- **Extrait de page**:

►

Exiger une plus grande justice fiscale pour abolir les paradis fiscaux et s’assurer que les plus riches contribuent leur juste part afin d’assurer le financement, l’accessibilité et la qualité des services et des biens publics.
– Agir pour la santé en tant que droit fondamental, notamment pour la santé sexuelle et les droits reproductifs, en soutenant des initiatives locales et internationales qui promeuvent l’accès à des services de santé de qualité, sûrs et accessibles, tout en luttant activement contre les violences basées sur le genre.
– Agir pour le respect et la promotion des droits des femmes et filles et à leur participation pleine et entière aux espaces décisionnels.
– Faciliter des espaces de rencontre intergénérationnels et de dialogue entre les jeunes du Québec et ceux·celles d’autres pays pour favoriser la compréhension mutuelle et la solidarité, leur offrir des occasions de s’impliquer concrètement dans des initiatives de solidarité internationale et donner une place aux jeunes dans les espaces décisionnels pour que les voix soient entendues et qu’ils puissent influencer les politiques en matière de solidarité internationale.

◄

- **Données enregistrées**:
►

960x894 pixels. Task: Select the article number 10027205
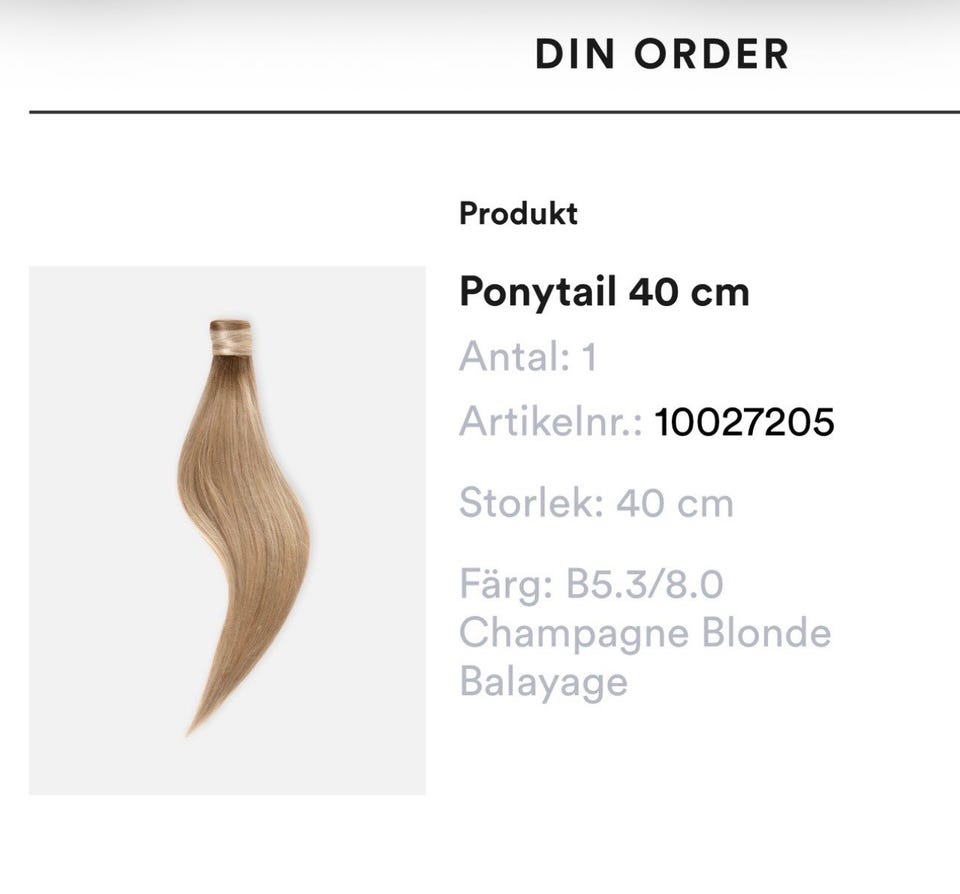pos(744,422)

◄
►

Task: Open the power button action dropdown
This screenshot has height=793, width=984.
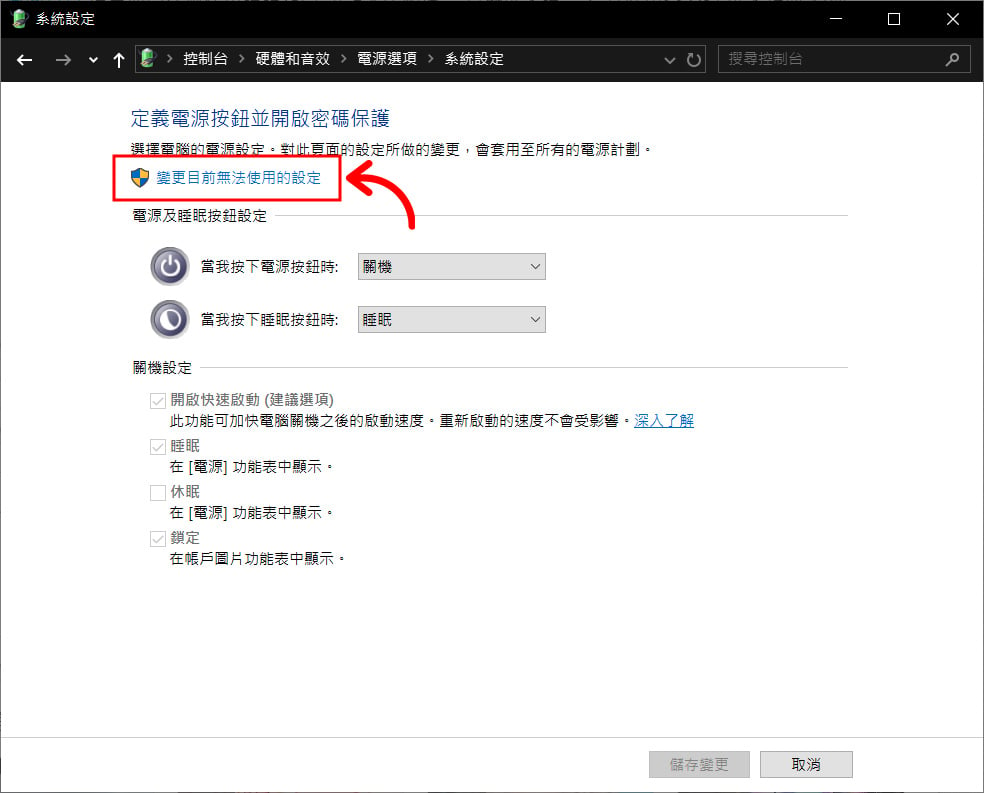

◄

- **Actions demandées**:
- A) D'après l'extrait, qu'est-ce qu'une plus grande justice fiscale doit permettre d'abolir ?
- B) Reprenez le passage de l'extrait qui va de « Exiger une plus » jusqu'à « sur le genre. », en renommant « paradis fiscaux » en « havres fiscaux ».
Les enregistrements n'ont aucun rôle dans cet exercice.

- **Réponses attendues**:
- A) Les paradis fiscaux.

- B)
Exiger une plus grande justice fiscale pour abolir les havres fiscaux et s’assurer que les plus riches contribuent leur juste part afin d’assurer le financement, l’accessibilité et la qualité des services et des biens publics.
– Agir pour la santé en tant que droit fondamental, notamment pour la santé sexuelle et les droits reproductifs, en soutenant des initiatives locales et internationales qui promeuvent l’accès à des services de santé de qualité, sûrs et accessibles, tout en luttant activement contre les violences basées sur le genre.